The U.S. Bureau of Economic Analysis released its Personal Consumption Expenditure (PCE) Index, a key measure of inflation, showing just a fractional a 0.3% increase last month as President Donald Trump begins to tackle the economy.
Since inflation typically rises over time, economists focus not on whether it increased, but on the pace of the increase. The latest figures aligned with expert expectations, according to The Center Square.
The index increased by 2.5% compared to the same time last year, or 2.6% when excluding food and energy costs. While economists had anticipated a steeper decline in inflation by now, the current figures remain significantly lower than the rapid inflation rates experienced during the Biden administration.
“Nothing in these data change the narrative much.
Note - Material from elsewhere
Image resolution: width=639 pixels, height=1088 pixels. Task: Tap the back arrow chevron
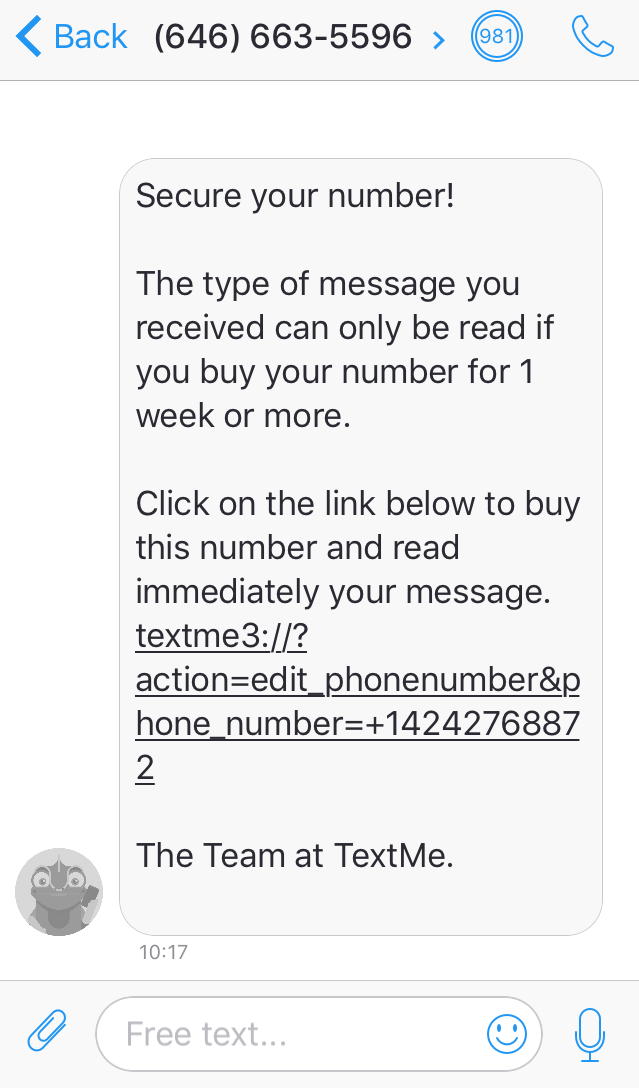click(x=30, y=38)
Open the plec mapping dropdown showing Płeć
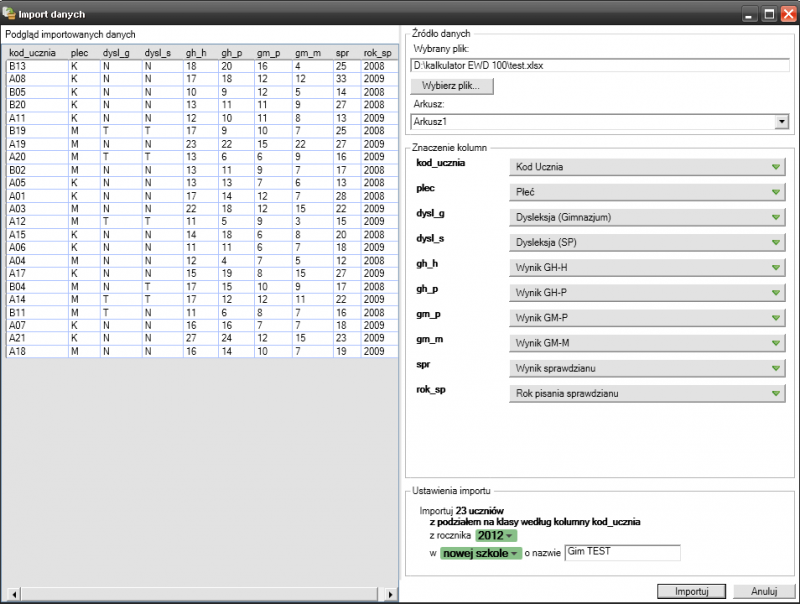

Inflation appears to be gently slowing and that could give optimists hope that it will continue to do so,” Harvard economic professor and former advisor to President Barack Obama, Jason Furman wrote on X.. “But core inflation is also stuck above 2.5% — much higher than the 2.1% that forecasters had expected just a year ago.”
Personal income increased by 0.9% in January, while personal spending decreased and personal savings rose.
“This is the ultimate double-edged sword report: PCE came in line with expectations and is relatively good news, but Personal Spending came in much lower than expected and is cause for concern, because of the steep drop in consumption,” Chris Zaccarelli, Chief Investment Officer for Northlight Asset Management in Charlotte, N.C., noted in a statement, per the outlet.
“Given how sanguine investors are about the economy – assuming GDP will stay above 2% for the foreseeable future – and how concerned they are about inflation remaining sticky, we are at risk of an out-of-consensus situation, where we may be experiencing a deteriorating economy with inflation that will be less of an issue than is currently feared,” he noted further.